>> begin

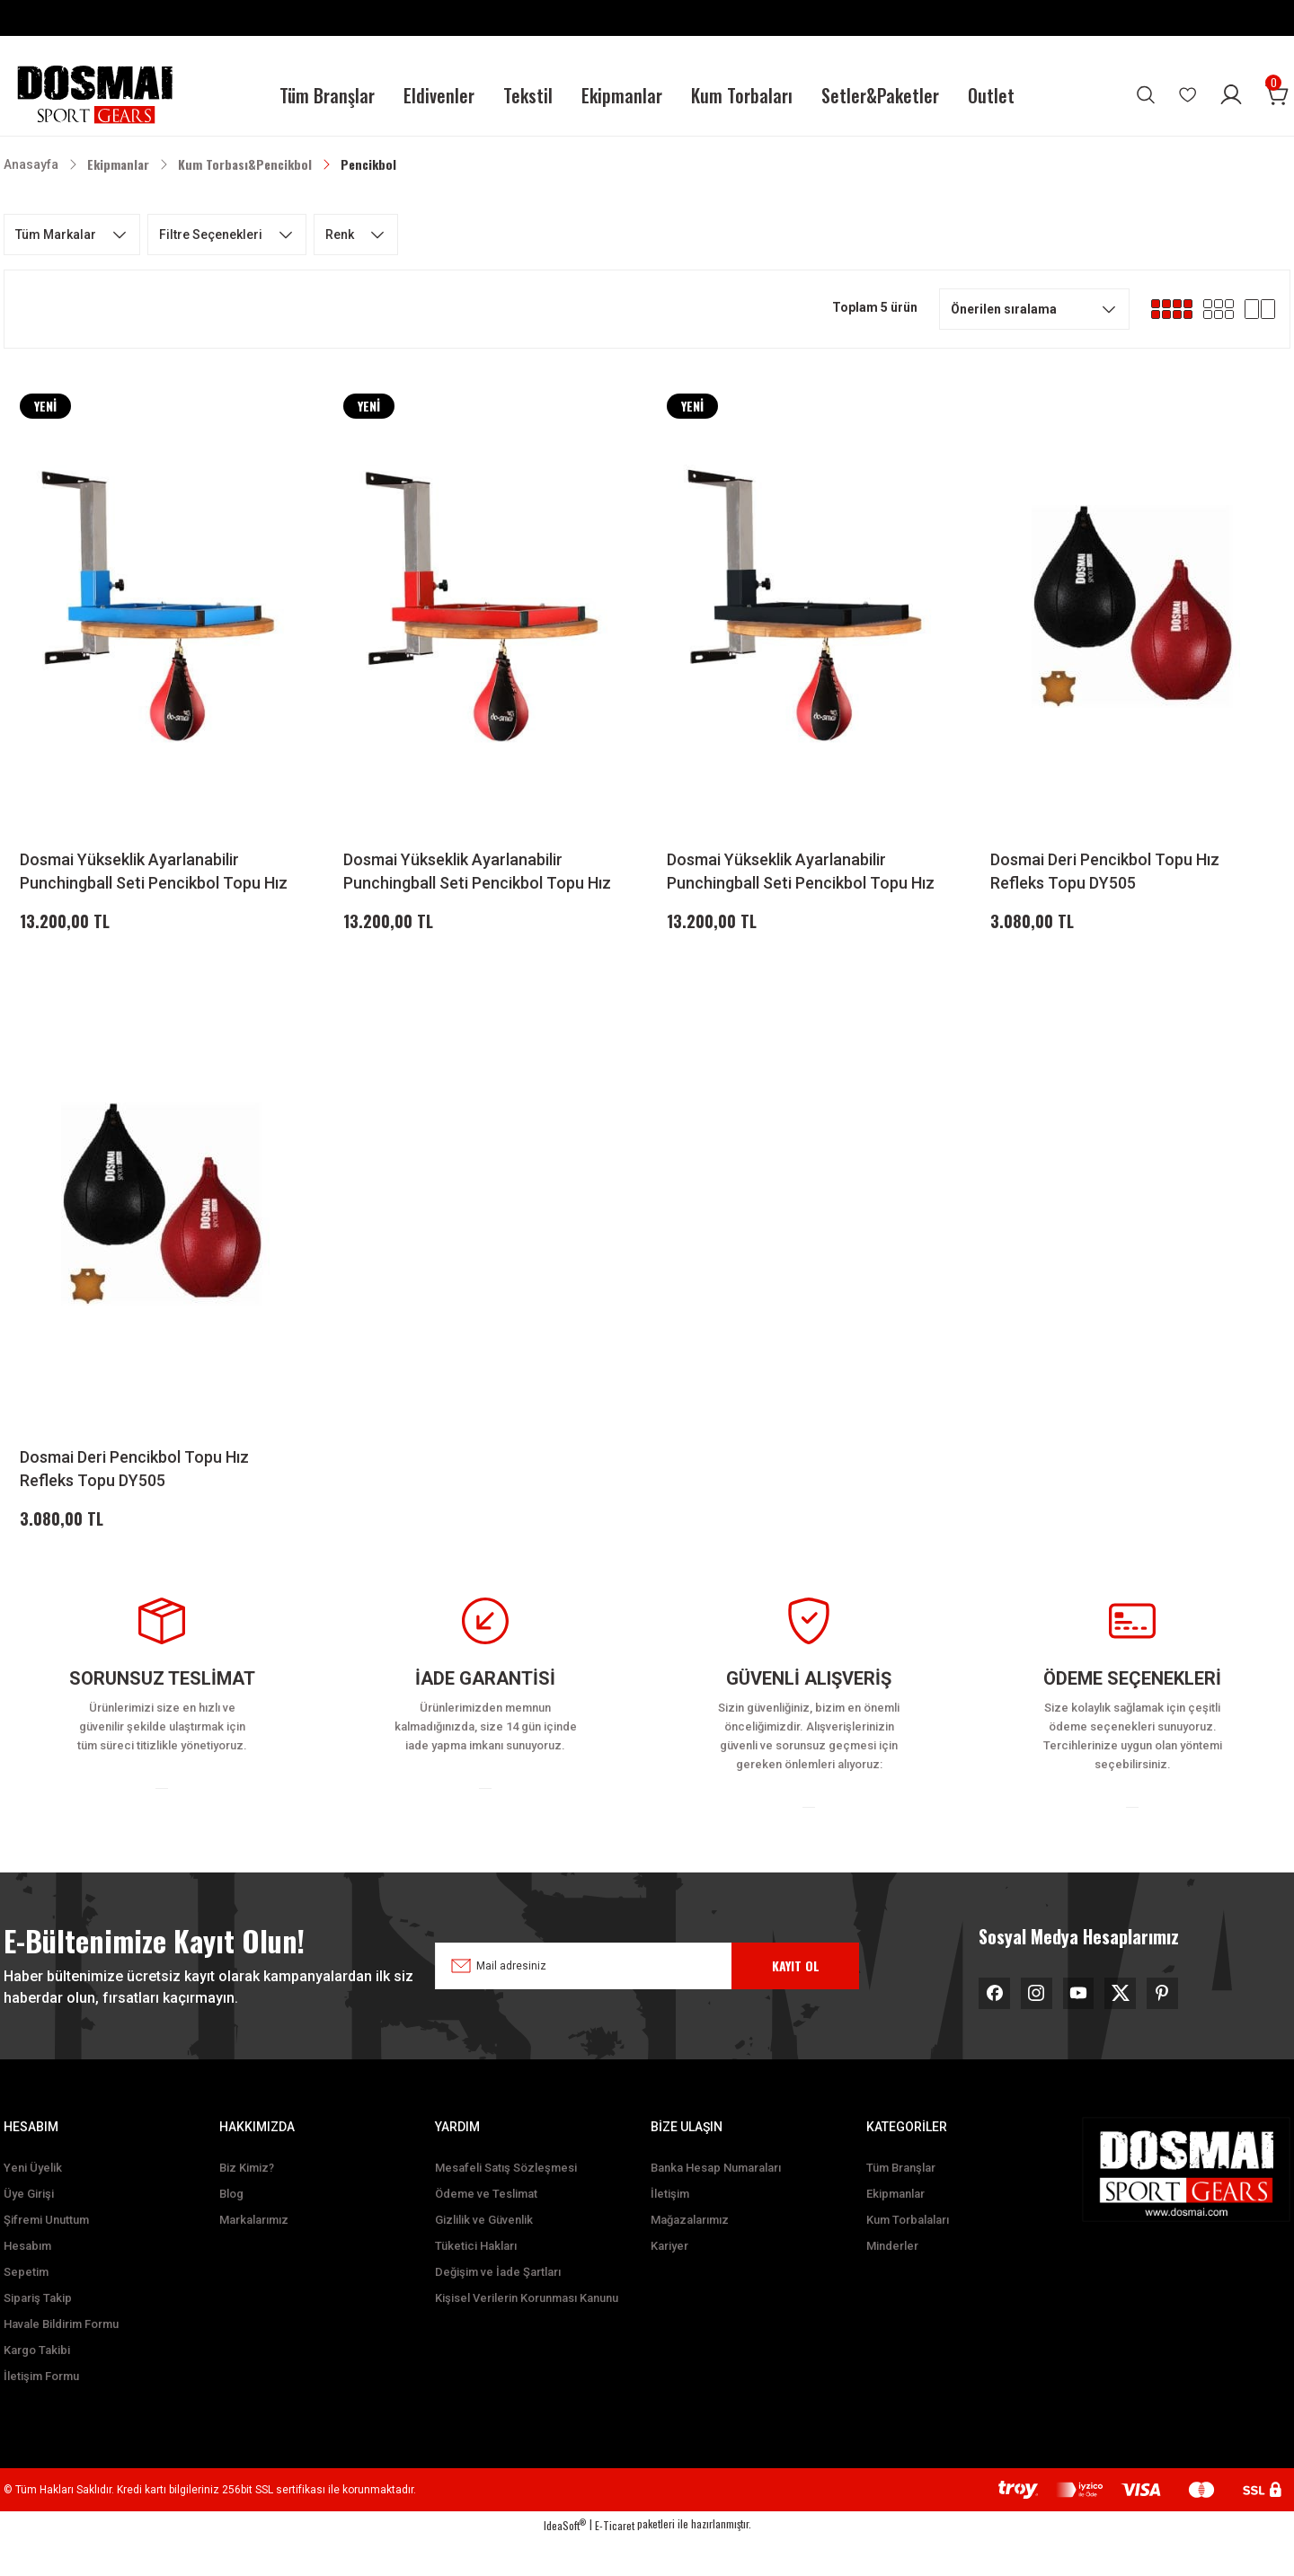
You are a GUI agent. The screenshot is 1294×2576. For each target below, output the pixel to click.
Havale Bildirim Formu (61, 2361)
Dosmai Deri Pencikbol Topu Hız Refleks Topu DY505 (1104, 871)
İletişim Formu (41, 2414)
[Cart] (1277, 95)
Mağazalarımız (690, 2257)
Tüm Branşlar (900, 2205)
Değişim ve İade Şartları (498, 2309)
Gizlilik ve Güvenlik (484, 2257)
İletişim (670, 2231)
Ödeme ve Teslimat (486, 2231)
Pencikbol (368, 164)
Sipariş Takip (38, 2335)
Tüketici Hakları (476, 2283)
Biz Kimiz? (246, 2205)
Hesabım (27, 2283)
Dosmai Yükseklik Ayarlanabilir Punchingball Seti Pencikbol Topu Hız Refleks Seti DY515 (154, 872)
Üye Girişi (29, 2231)
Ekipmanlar (895, 2231)
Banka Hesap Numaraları (716, 2205)
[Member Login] (1231, 95)
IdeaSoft (565, 2563)
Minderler (892, 2283)
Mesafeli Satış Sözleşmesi (506, 2205)
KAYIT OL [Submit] (796, 1997)
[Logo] (94, 95)
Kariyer (669, 2283)
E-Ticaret (614, 2563)
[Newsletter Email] (633, 1998)
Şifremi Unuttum (46, 2257)
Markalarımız (253, 2257)
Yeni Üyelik (33, 2205)
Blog (231, 2231)
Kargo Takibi (37, 2388)
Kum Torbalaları (907, 2257)
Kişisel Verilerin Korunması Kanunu (526, 2335)
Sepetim (26, 2309)
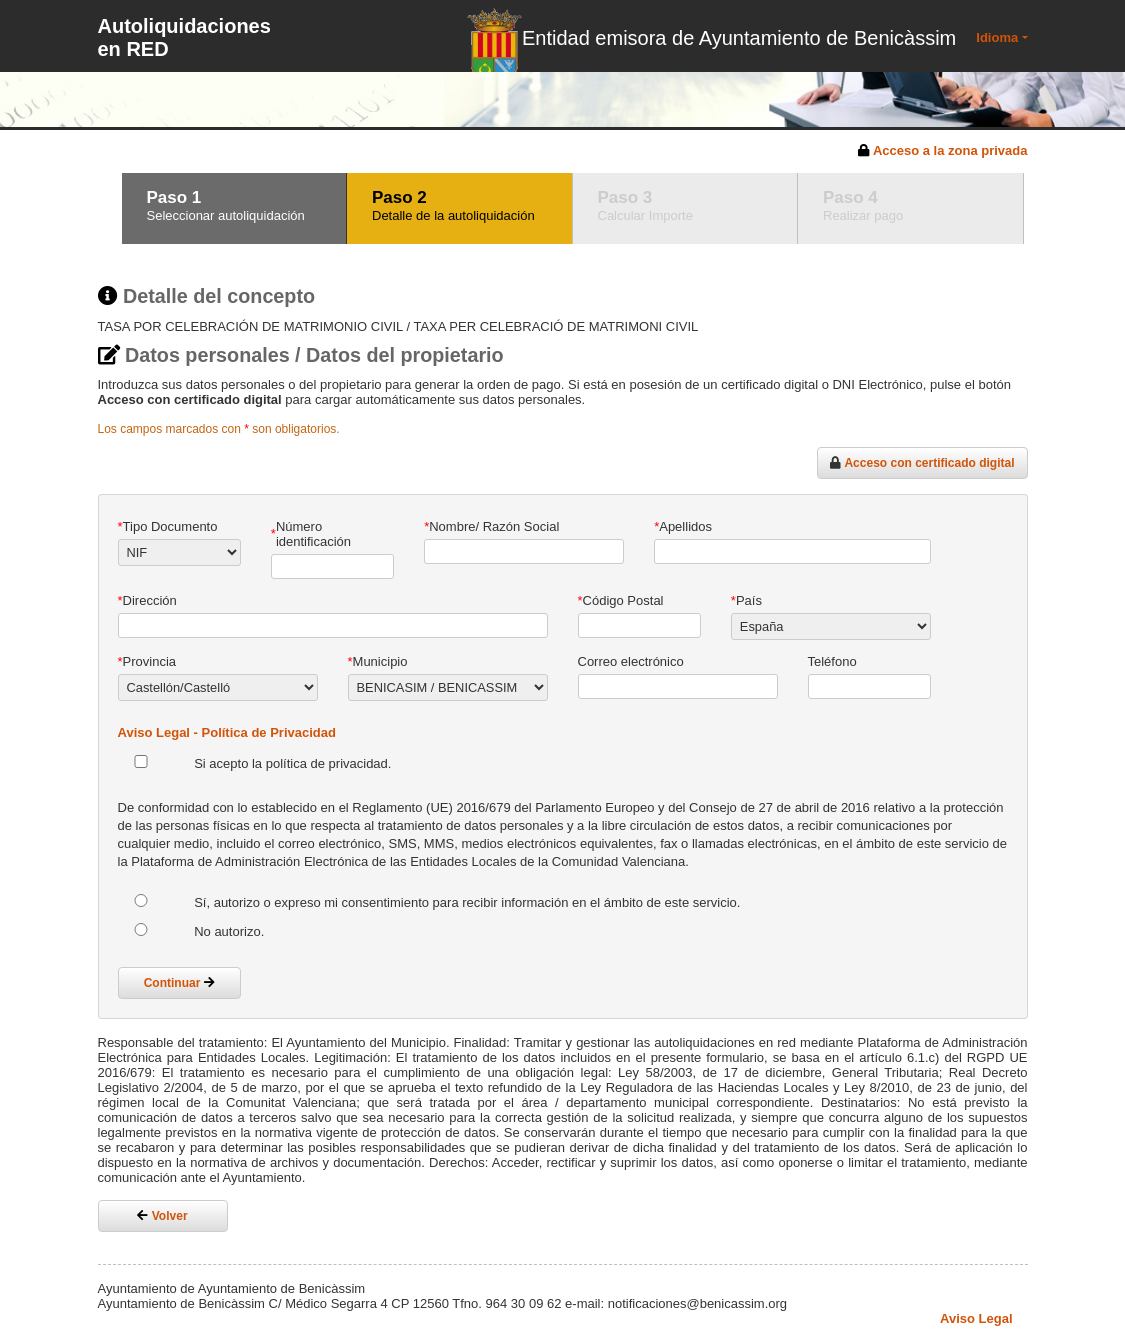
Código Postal (621, 600)
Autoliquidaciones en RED (184, 37)
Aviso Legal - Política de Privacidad (227, 732)
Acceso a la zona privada (950, 150)
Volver (162, 1216)
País (746, 600)
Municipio (378, 661)
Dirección (147, 600)
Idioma (997, 37)
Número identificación (311, 534)
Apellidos (683, 526)
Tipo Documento (168, 526)
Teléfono (832, 661)
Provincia (147, 661)
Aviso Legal (976, 1318)
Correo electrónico (631, 661)
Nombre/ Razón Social (491, 526)
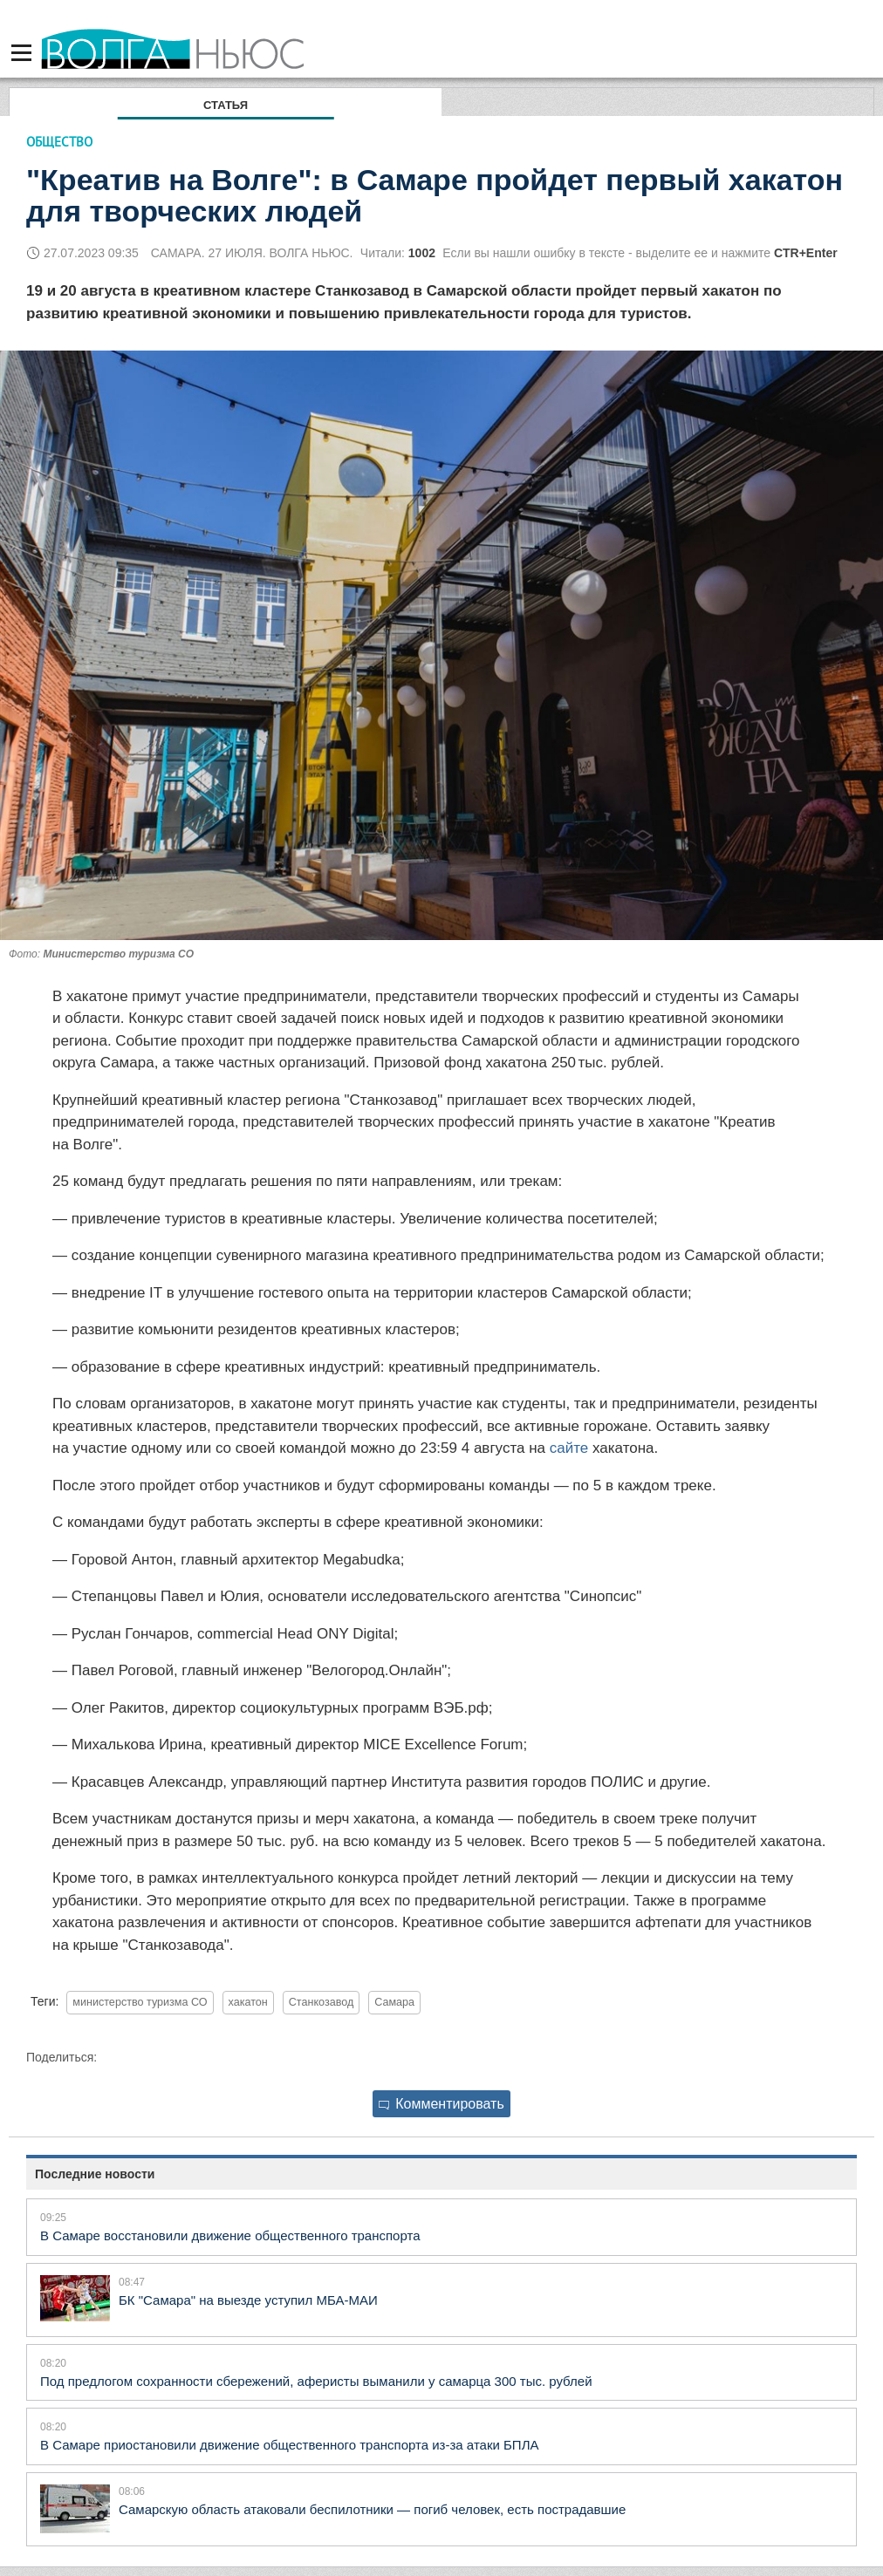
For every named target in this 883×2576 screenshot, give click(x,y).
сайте (569, 1448)
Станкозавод (321, 2002)
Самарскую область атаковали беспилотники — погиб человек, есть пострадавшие (372, 2509)
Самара (394, 2002)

>> end

- [TASK BRIEF]: Pick out every line in the data above that contains the string "Formu", and copy each one. Case counts.

- [EXERCISE SOLUTION]:
Havale Bildirim Formu (61, 2361)
İletişim Formu (41, 2414)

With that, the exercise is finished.